Last week, the Assembly witnessed one of those occasions that doesn't make the headlines – it considered, worked through and amended the Local Government Bill.
This is the unglamorous work of being a legislature; unglamorous, but of much greater relevance than those Assembly debates which do make the headlines.
NI21 sought to amend the Bill in two ways. First, we wanted to encourage wider participation in local government, by ensuring the public sector facilitated any of its employees who want to stand for election to councils.
Second, we wanted to ensure that councillors who make up the executives in the new councils could not also sit on that council's scrutiny committees.
Other parties opposed and defeated the first amendment, but we succeeded in the second.
Widening the pool of those willing to stand for election to local government would both bring new talents and skills to council chambers and also begin to break down the influence of the "us-and-them" political culture.

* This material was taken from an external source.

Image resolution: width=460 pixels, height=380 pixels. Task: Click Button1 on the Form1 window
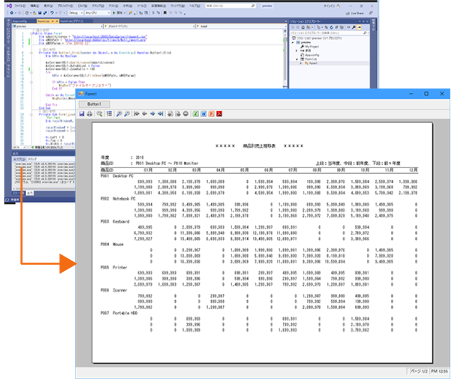(94, 104)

Ensuring that councillors on a council executive do not also sit on scrutiny committees will allow for the dynamics of real, normal politics.
Why is this important? Because local government is precisely what it says – local.
It's the expression of government that is closest to local communities.
It's important, then, that local government is free of the baggage of sectarian, tribal politics; that its focus is on delivering local leadership for the entire community.
As we move forward into new structures of local government, those of us in Stormont need to take seriously the idea of subsidiarity: if local government can do it, local government should do it.
We should be devolving powers down to the tier of government closest to local communities.
The end result could be that our council chambers – faced with the opportunities and challenges of real politics – become an engine room for change.